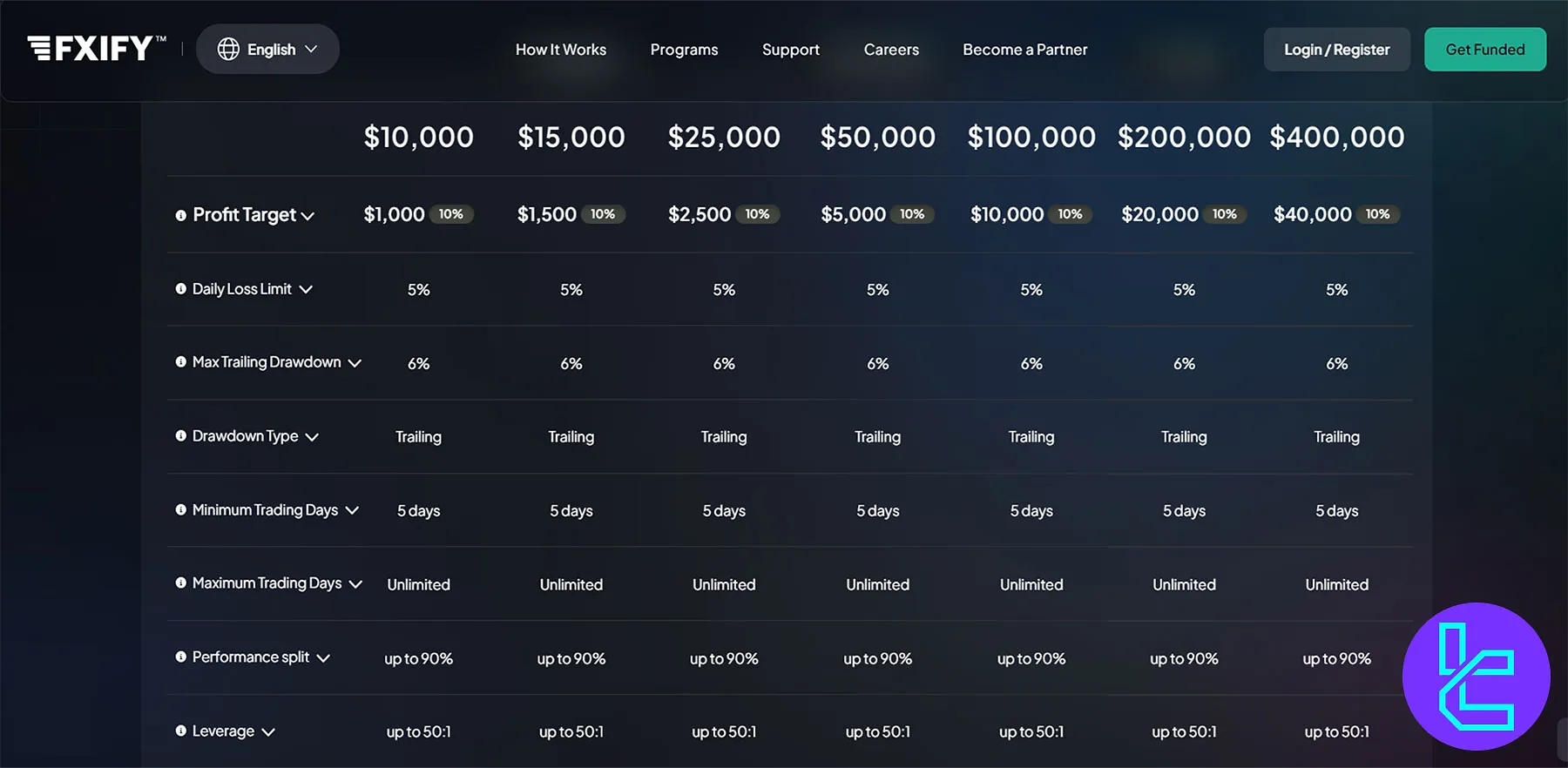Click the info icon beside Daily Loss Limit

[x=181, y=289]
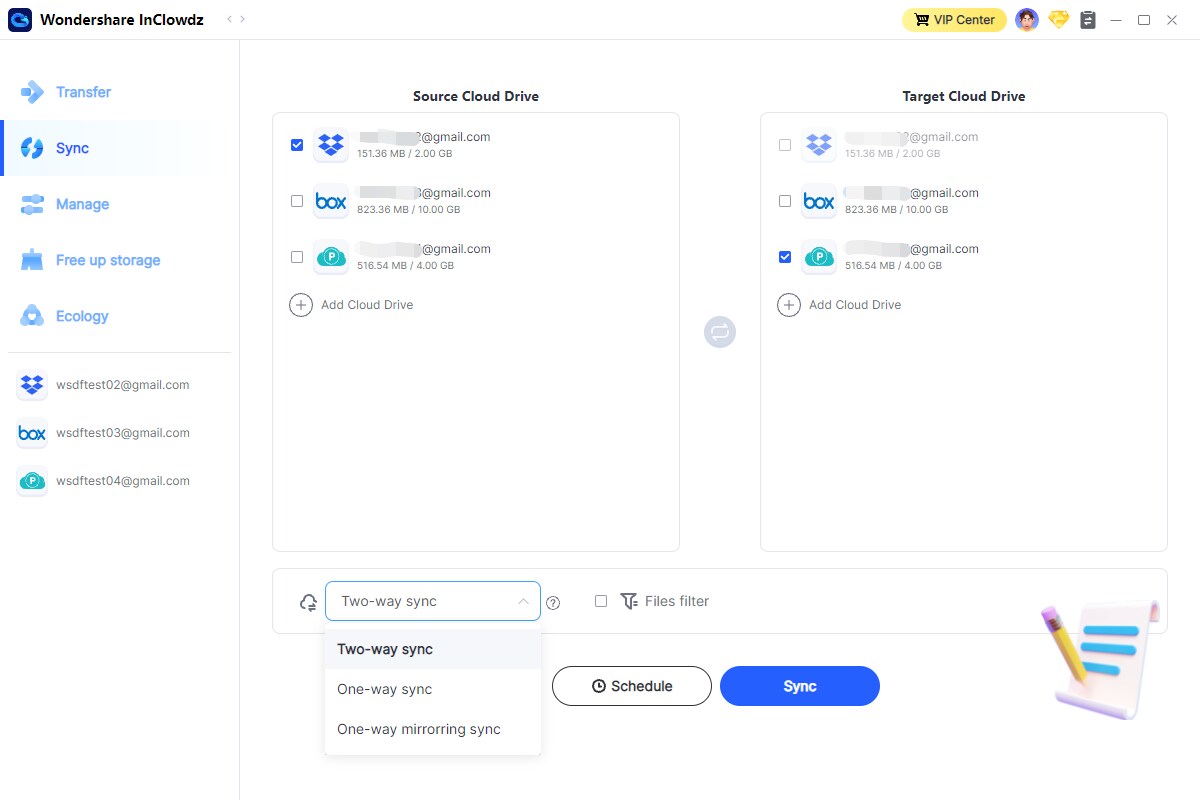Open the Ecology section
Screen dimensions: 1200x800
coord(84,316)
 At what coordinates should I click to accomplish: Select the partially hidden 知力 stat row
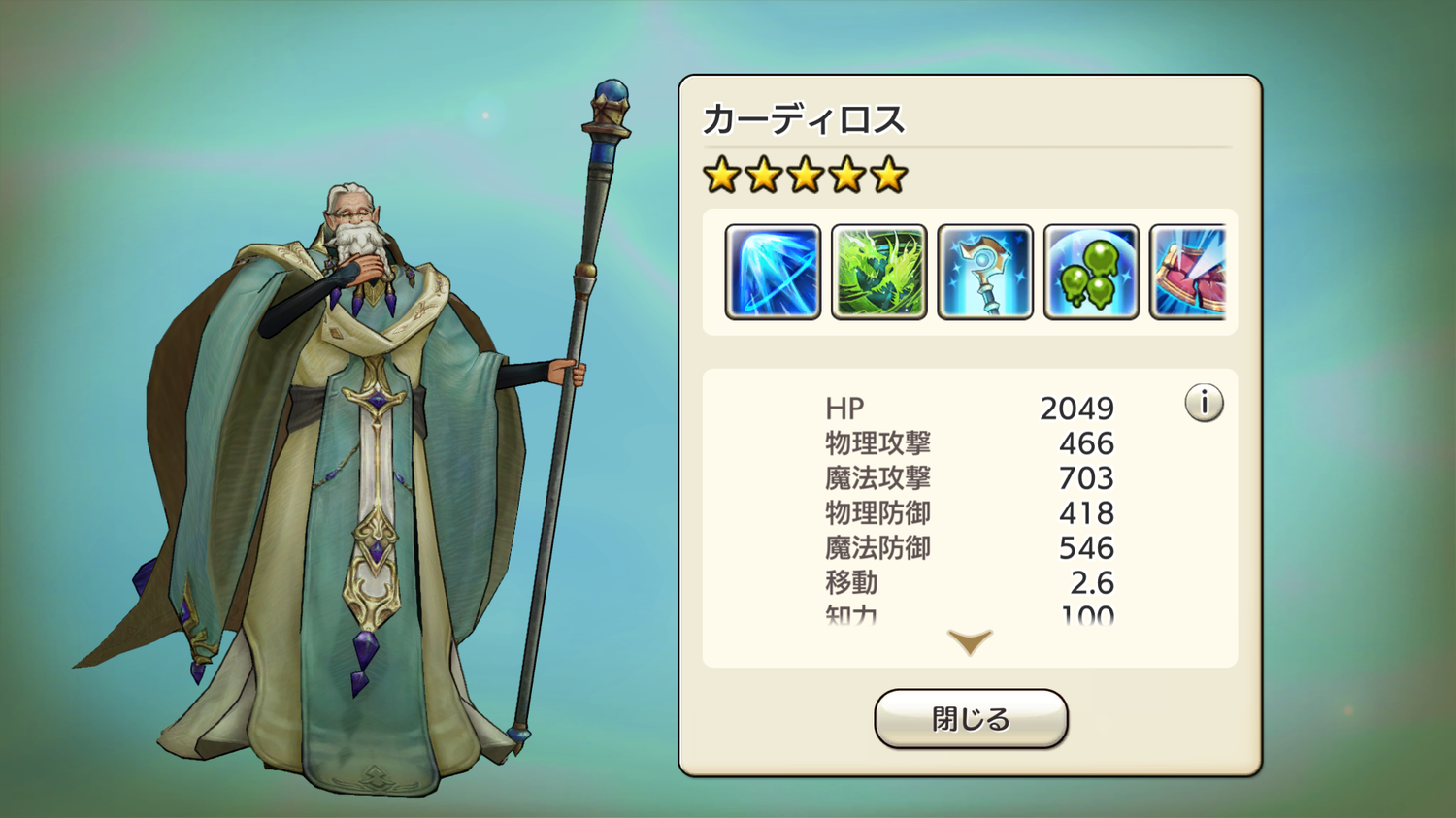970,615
* * *
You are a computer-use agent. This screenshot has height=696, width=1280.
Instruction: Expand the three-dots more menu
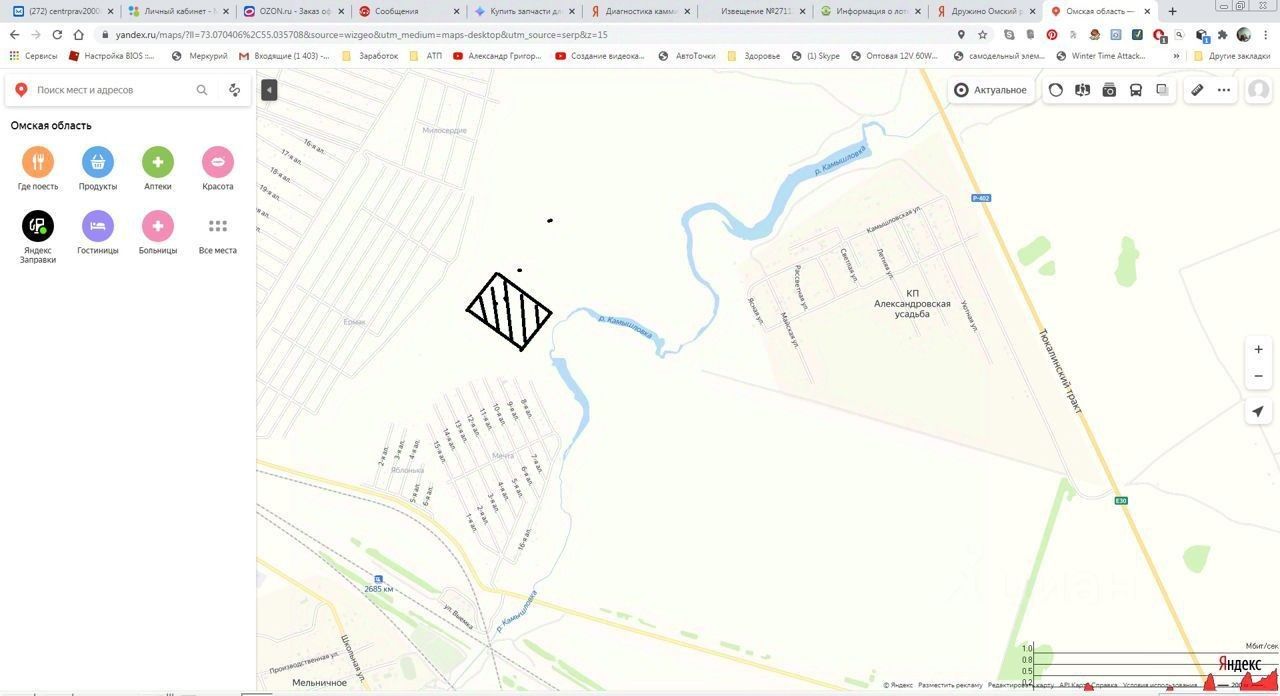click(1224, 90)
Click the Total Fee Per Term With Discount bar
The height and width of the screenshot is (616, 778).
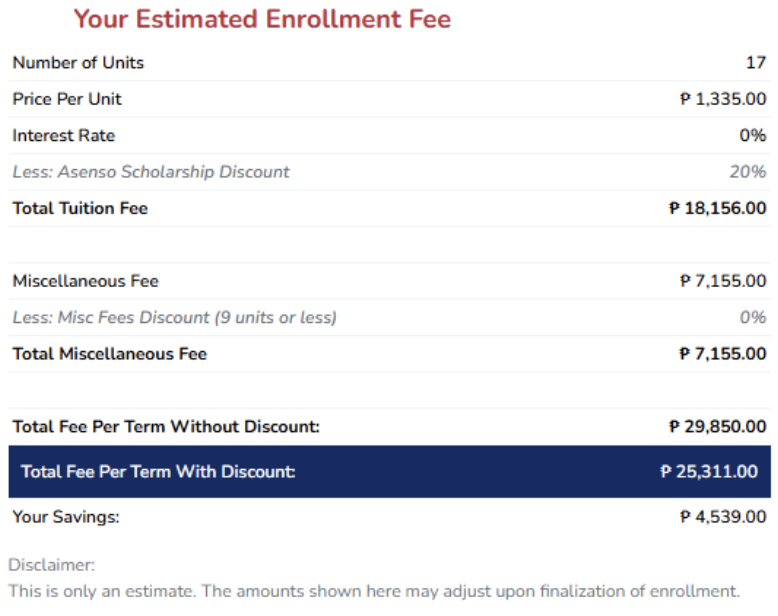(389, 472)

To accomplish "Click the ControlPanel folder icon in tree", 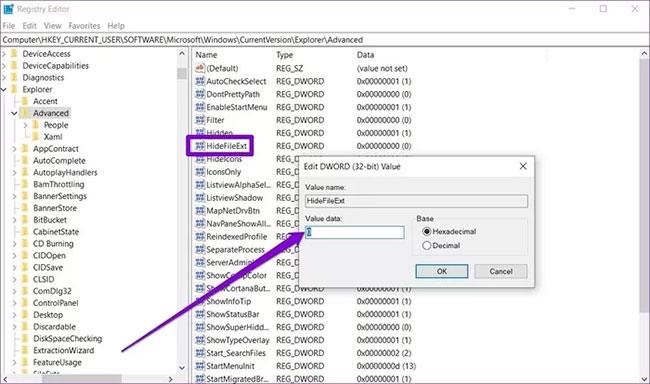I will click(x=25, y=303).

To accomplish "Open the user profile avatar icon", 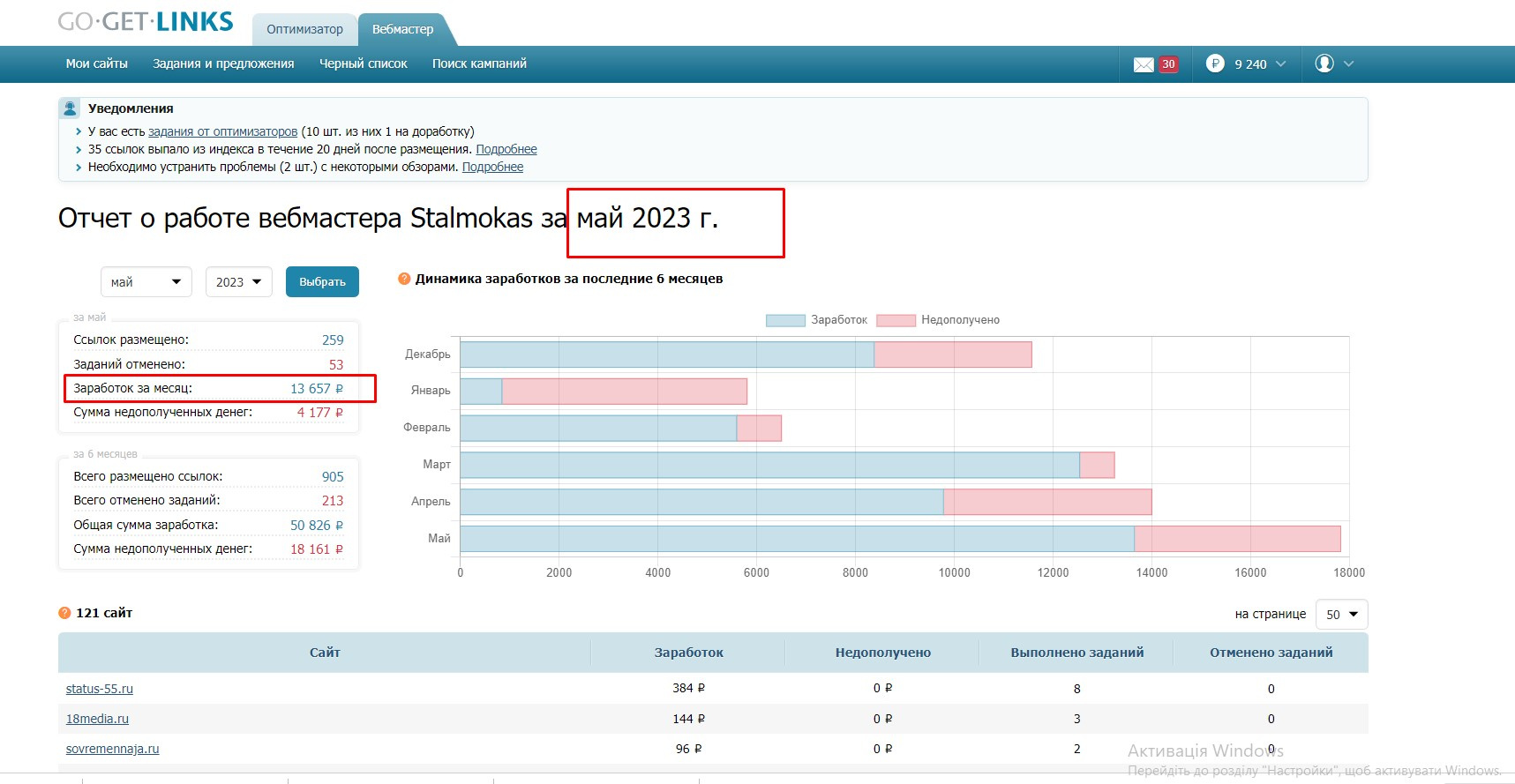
--
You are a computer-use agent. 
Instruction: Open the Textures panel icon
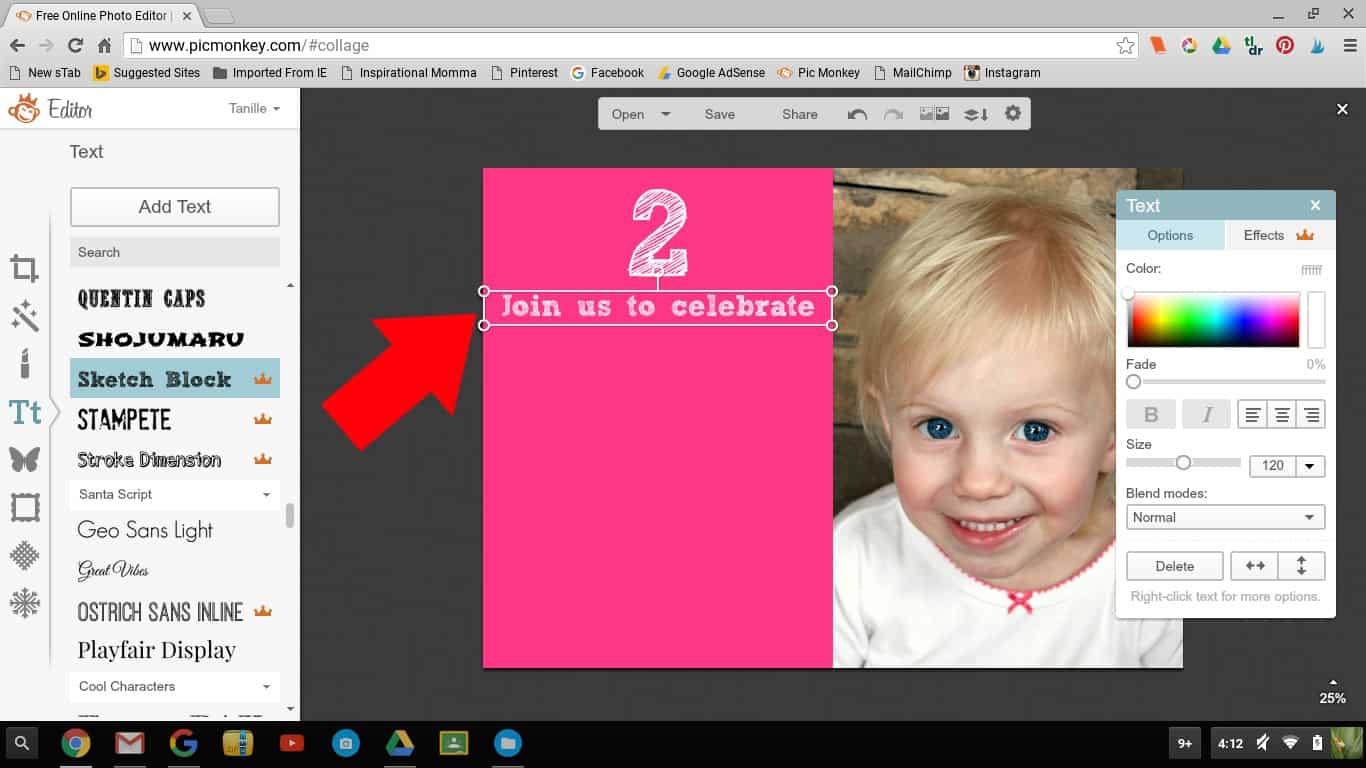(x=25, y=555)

EXERCISE OBJECTIVE |
Going through the listing above line by line, tally those containing "agent" and state only the total.

TASK RESPONSE |
2